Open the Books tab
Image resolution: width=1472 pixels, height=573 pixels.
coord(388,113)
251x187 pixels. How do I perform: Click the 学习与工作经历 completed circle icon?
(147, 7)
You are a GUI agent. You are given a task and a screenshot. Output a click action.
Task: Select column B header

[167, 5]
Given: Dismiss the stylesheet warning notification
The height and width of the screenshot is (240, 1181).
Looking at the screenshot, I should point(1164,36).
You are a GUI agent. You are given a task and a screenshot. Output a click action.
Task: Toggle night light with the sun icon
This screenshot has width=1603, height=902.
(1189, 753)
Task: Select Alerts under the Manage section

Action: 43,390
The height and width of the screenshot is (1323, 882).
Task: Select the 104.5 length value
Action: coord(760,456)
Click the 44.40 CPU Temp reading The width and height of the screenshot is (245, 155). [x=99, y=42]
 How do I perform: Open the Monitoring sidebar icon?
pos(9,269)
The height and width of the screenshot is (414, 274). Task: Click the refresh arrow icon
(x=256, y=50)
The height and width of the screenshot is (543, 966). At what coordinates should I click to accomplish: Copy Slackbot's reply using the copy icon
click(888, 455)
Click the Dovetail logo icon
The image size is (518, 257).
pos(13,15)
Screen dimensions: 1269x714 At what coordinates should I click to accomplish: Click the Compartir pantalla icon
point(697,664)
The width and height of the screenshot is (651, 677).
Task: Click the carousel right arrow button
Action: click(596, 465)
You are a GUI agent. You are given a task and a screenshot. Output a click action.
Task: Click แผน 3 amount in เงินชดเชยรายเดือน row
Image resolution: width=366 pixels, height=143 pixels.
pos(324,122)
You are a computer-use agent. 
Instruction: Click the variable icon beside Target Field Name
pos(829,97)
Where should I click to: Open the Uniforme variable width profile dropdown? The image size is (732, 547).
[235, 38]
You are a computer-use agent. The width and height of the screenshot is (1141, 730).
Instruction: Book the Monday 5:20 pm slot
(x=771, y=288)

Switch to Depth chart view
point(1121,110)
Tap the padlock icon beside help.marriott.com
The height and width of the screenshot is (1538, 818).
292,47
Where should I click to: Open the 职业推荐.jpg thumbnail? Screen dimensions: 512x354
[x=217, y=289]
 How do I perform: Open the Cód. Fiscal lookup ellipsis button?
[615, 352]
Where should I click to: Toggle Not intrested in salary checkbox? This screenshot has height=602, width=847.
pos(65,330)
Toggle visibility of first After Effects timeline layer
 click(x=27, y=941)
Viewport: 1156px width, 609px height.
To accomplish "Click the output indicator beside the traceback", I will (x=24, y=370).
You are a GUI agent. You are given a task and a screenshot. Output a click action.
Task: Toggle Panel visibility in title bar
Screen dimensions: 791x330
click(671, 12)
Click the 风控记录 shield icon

Work to be completed: Print all of the data above again, word for word and line for line.

Response:
Open the Books tab
Image resolution: width=1472 pixels, height=573 pixels.
coord(388,113)
251x187 pixels. How do I perform: Click the 学习与工作经历 completed circle icon?
(147, 7)
You are a GUI agent. You are given a task and a screenshot. Output a click action.
Task: Select column B header

[167, 5]
Given: Dismiss the stylesheet warning notification
The height and width of the screenshot is (240, 1181).
Looking at the screenshot, I should point(1164,36).
You are a GUI agent. You are given a task and a screenshot. Output a click action.
Task: Toggle night light with the sun icon
This screenshot has width=1603, height=902.
(1189, 753)
Task: Select Alerts under the Manage section

Action: 43,390
The height and width of the screenshot is (1323, 882).
Task: Select the 104.5 length value
Action: coord(760,456)
Click the 44.40 CPU Temp reading The width and height of the screenshot is (245, 155). [x=99, y=42]
 How do I perform: Open the Monitoring sidebar icon?
pos(9,269)
The height and width of the screenshot is (414, 274). Task: Click the refresh arrow icon
(x=256, y=50)
The height and width of the screenshot is (543, 966). At what coordinates should I click to accomplish: Copy Slackbot's reply using the copy icon
click(888, 455)
Click the Dovetail logo icon
The image size is (518, 257).
pos(13,15)
Screen dimensions: 1269x714 At what coordinates should I click to accomplish: Click the Compartir pantalla icon
point(697,664)
The width and height of the screenshot is (651, 677).
Task: Click the carousel right arrow button
Action: click(596, 465)
You are a GUI agent. You are given a task and a screenshot. Output a click action.
Task: Click แผน 3 amount in เงินชดเชยรายเดือน row
Image resolution: width=366 pixels, height=143 pixels.
pos(324,122)
You are a computer-use agent. 
Instruction: Click the variable icon beside Target Field Name
pos(829,97)
Where should I click to: Open the Uniforme variable width profile dropdown? The image size is (732, 547).
[235, 38]
You are a computer-use agent. The width and height of the screenshot is (1141, 730).
Instruction: Book the Monday 5:20 pm slot
(x=771, y=288)

Switch to Depth chart view
point(1121,110)
Tap the padlock icon beside help.marriott.com
The height and width of the screenshot is (1538, 818).
292,47
Where should I click to: Open the 职业推荐.jpg thumbnail? Screen dimensions: 512x354
[x=217, y=289]
 How do I perform: Open the Cód. Fiscal lookup ellipsis button?
[615, 352]
Where should I click to: Toggle Not intrested in salary checkbox? This screenshot has height=602, width=847.
pos(65,330)
Toggle visibility of first After Effects timeline layer
 click(x=27, y=941)
Viewport: 1156px width, 609px height.
To accomplish "Click the output indicator beside the traceback", I will (x=24, y=370).
You are a GUI agent. You are given a task and a screenshot. Output a click action.
Task: Toggle Panel visibility in title bar
Screen dimensions: 791x330
click(671, 12)
Click the 风控记录 shield icon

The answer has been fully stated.